[Exercise goal] Look through the records below and give the number of lines holding the string "Open", nothing more.

Stored data entries
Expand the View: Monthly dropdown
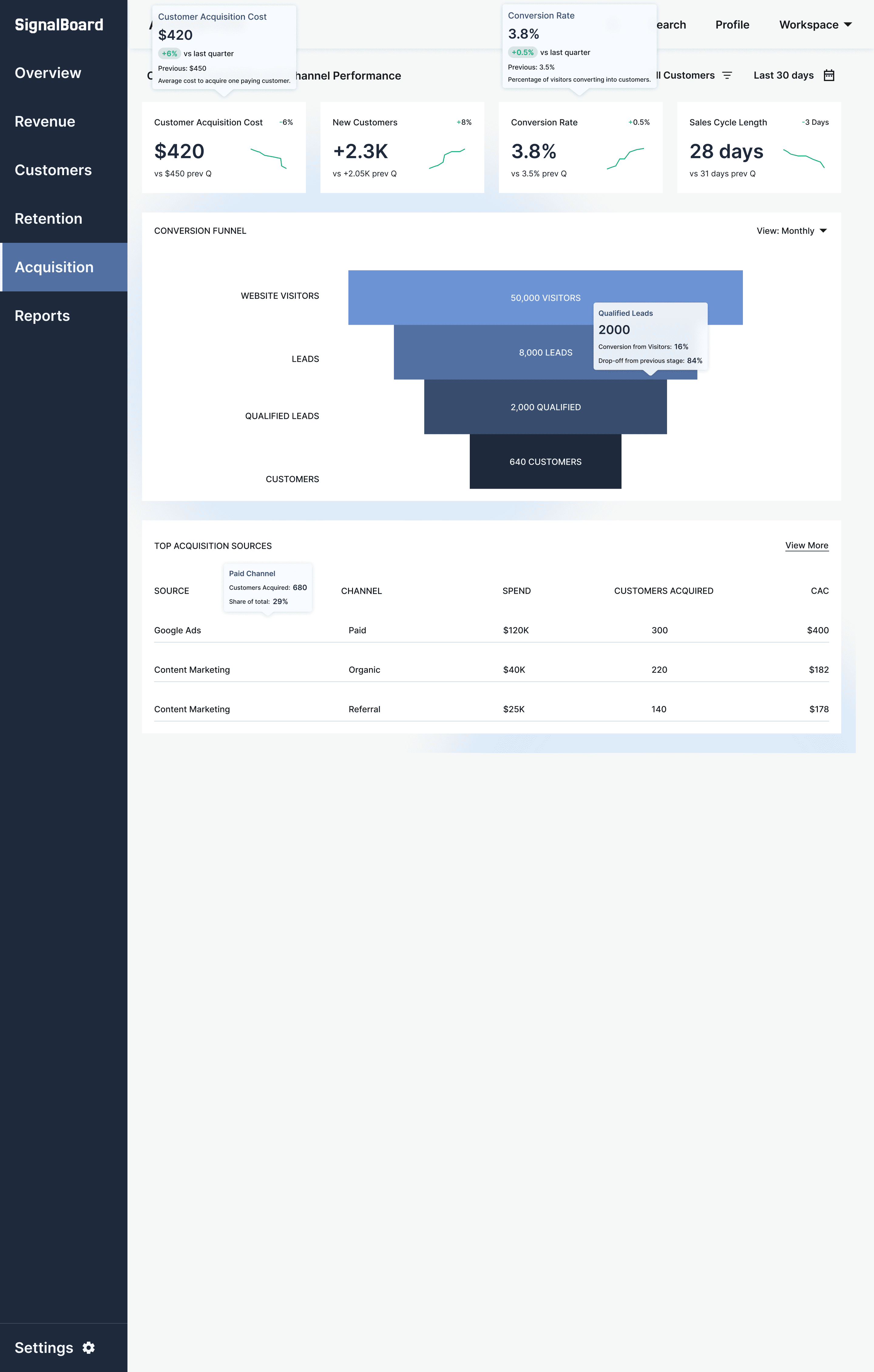(x=791, y=231)
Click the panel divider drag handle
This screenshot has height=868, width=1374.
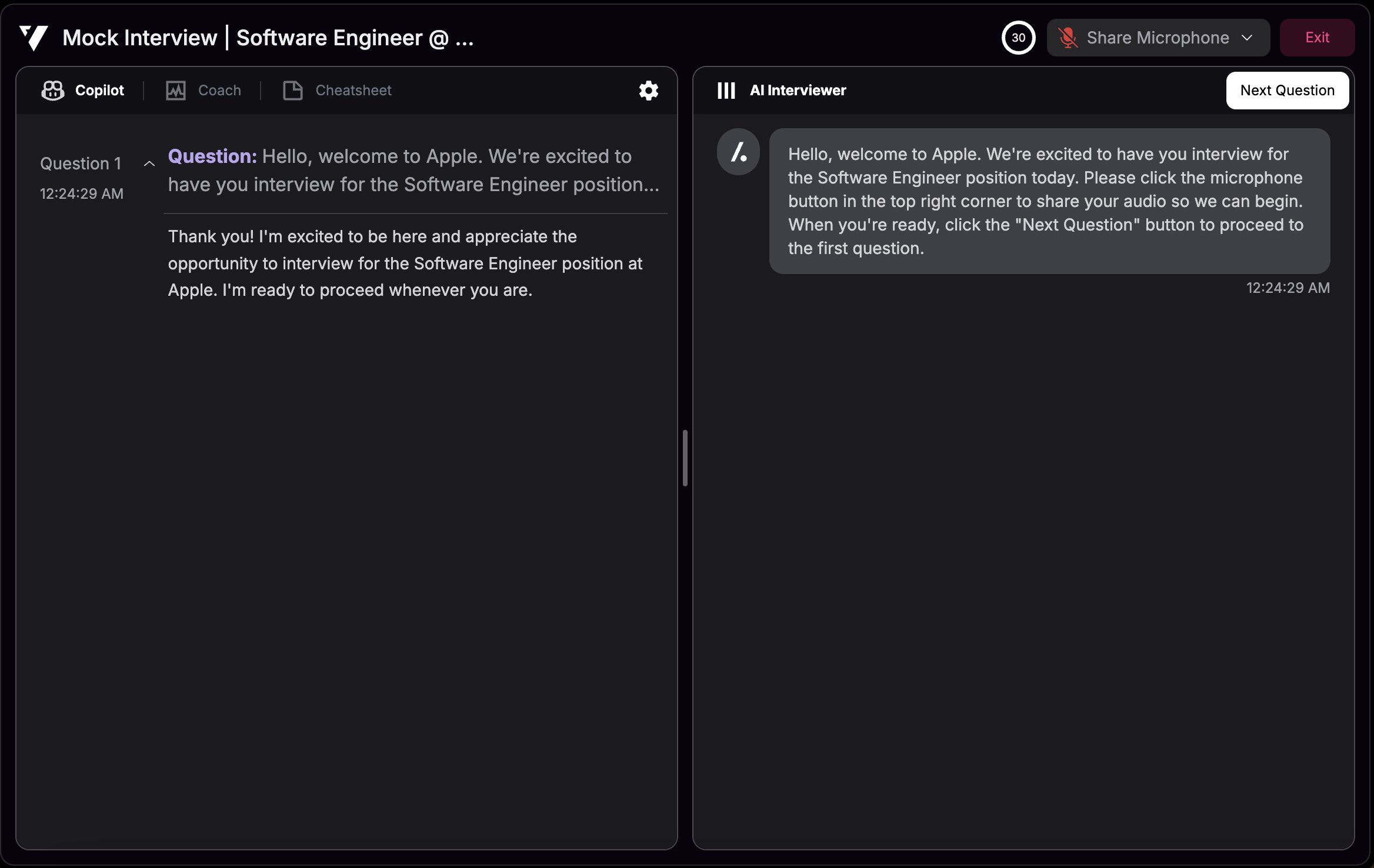click(x=685, y=458)
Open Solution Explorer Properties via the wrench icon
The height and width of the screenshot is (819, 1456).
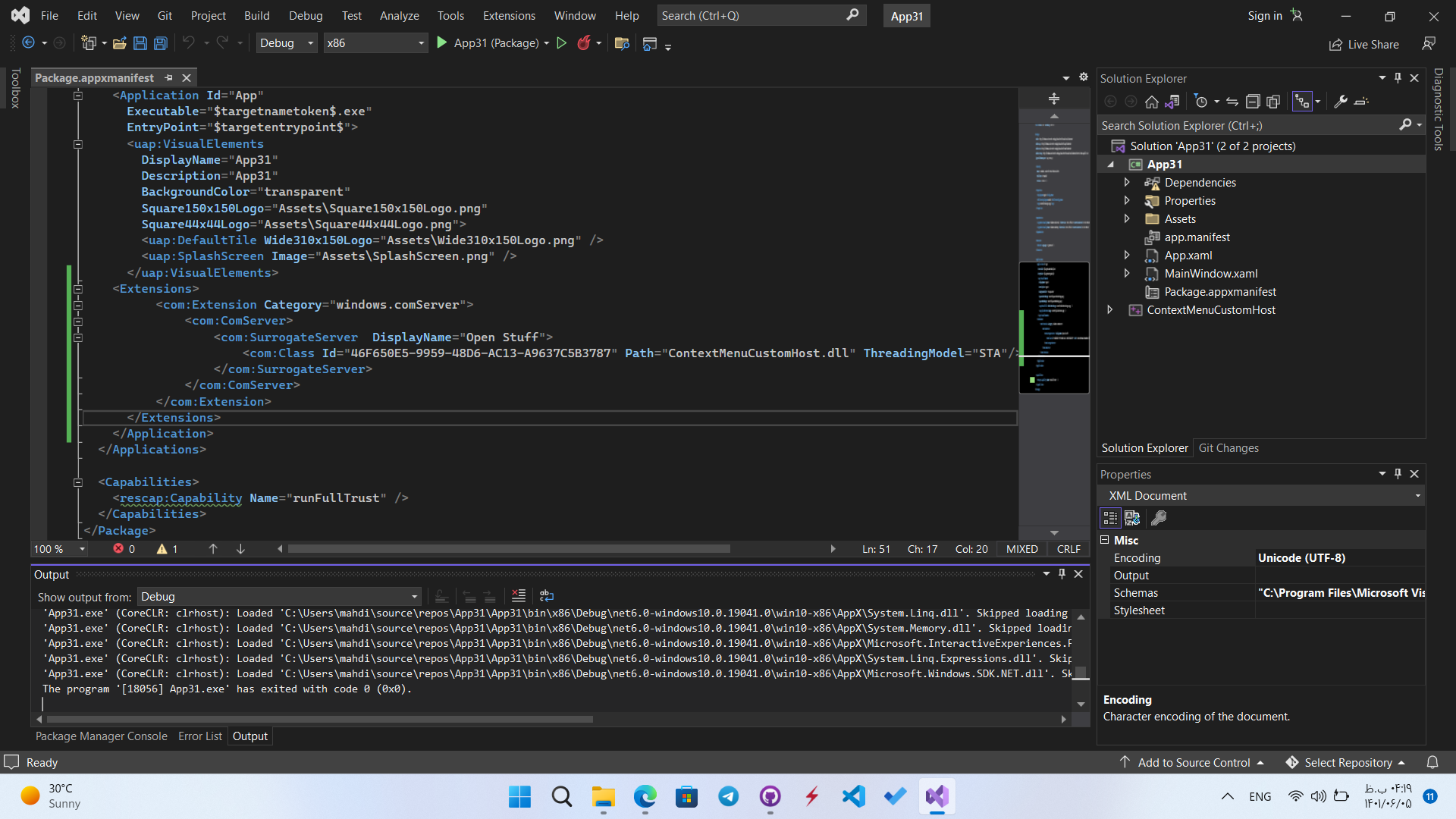coord(1341,102)
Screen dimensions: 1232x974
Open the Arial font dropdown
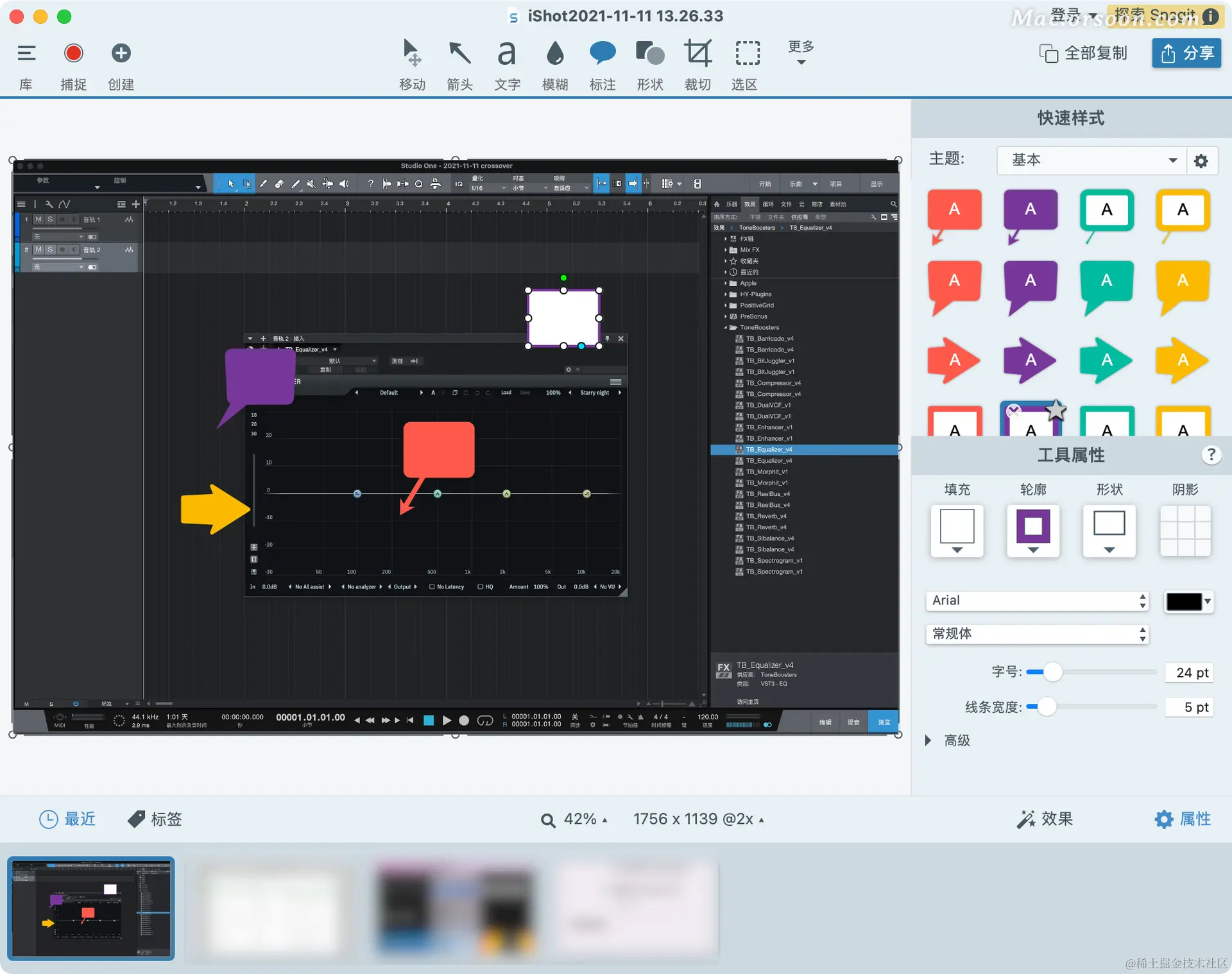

[Answer for the task] 2